%A Bi-Tao MOU,Zhuo-Fan ZHAO,Ling YUE,Chuan LI,Jun ZHANG,Zhang-Bo LI,Han SHEN,Mo-Ju CAO %T Identification of fertility restoration and molecular mapping of restorer genes in two maize restore lines of CMS-C %0 Journal Article %D 2019 %J Acta Agronomica Sinica %R 10.3724/SP.J.1006.2019.083033 %P 225-234 %V 45 %N 2 %U {https://zwxb.chinacrops.org/CN/abstract/article_6635.shtml} %8 2019-02-12 %X

The objective of the present study was to identify novel and powerful restorer lines for CMS-C. So maize inbred lines Z16 and 7250-14-1 were crossed with both isonuclear alloplasmic and isoplasmic allonuclear CMS-C, CMS-T, and CMS-S male sterile lines. Self-cross and back-cross were conducted for some of the fertility restored F1 for genetic analysis and restorer gene mapping.
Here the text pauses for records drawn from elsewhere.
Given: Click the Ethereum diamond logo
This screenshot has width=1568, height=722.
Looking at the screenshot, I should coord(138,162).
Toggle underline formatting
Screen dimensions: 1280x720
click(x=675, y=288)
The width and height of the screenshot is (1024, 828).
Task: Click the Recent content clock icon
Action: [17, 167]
Male fertility expression was investigated for all the F1, F2 and backcross populations, showing that Z16 and 7250-14-1 could restore the fertility for C Huangzaosi, C478, C698-3, and CMo17 completely, and partly restore the fertility for C48-2. Z16 could not restore the fertility for G48-2, EC48-2, ES48-2, RB48-2, and Lei48-2, while 7250-14-1 could partly restore the fertility for G48-2, EC48-2, and ES48-2, and maintain the sterility for RB48-2 and Lei48-2. Both Z16 and 7250-14-1 couldn’t restore the fertility of CMS-T, and partly restore the fertility for CMS-S. Genetic analysis showed that the fertility restoration was controlled by a pair of dominant genes for Z16 when crossed with C478 or C Huangzaosi. But for 7250-14-1, the fertility restoration was controlled by a pair of dominant genes for C Huangzaosi, and two pairs of complementary dominant genes for C478. Both of the restorer genes for Z16 and 7250-14-1 were mapped on the short arm of chromosome 8 by molecular markers. For Z16, it was mapped within a physical distance of 494 kb from the marker B-1 to the end of the chromosome, and for 7250-14-1, it was located between B-1 and Chr8-86080, with physical distance of 249 kb. This study not only provides some information for the practical application of Z16 and 7250-14-1, but also lays a foundation for the cloning and functional analysis of restorer genes.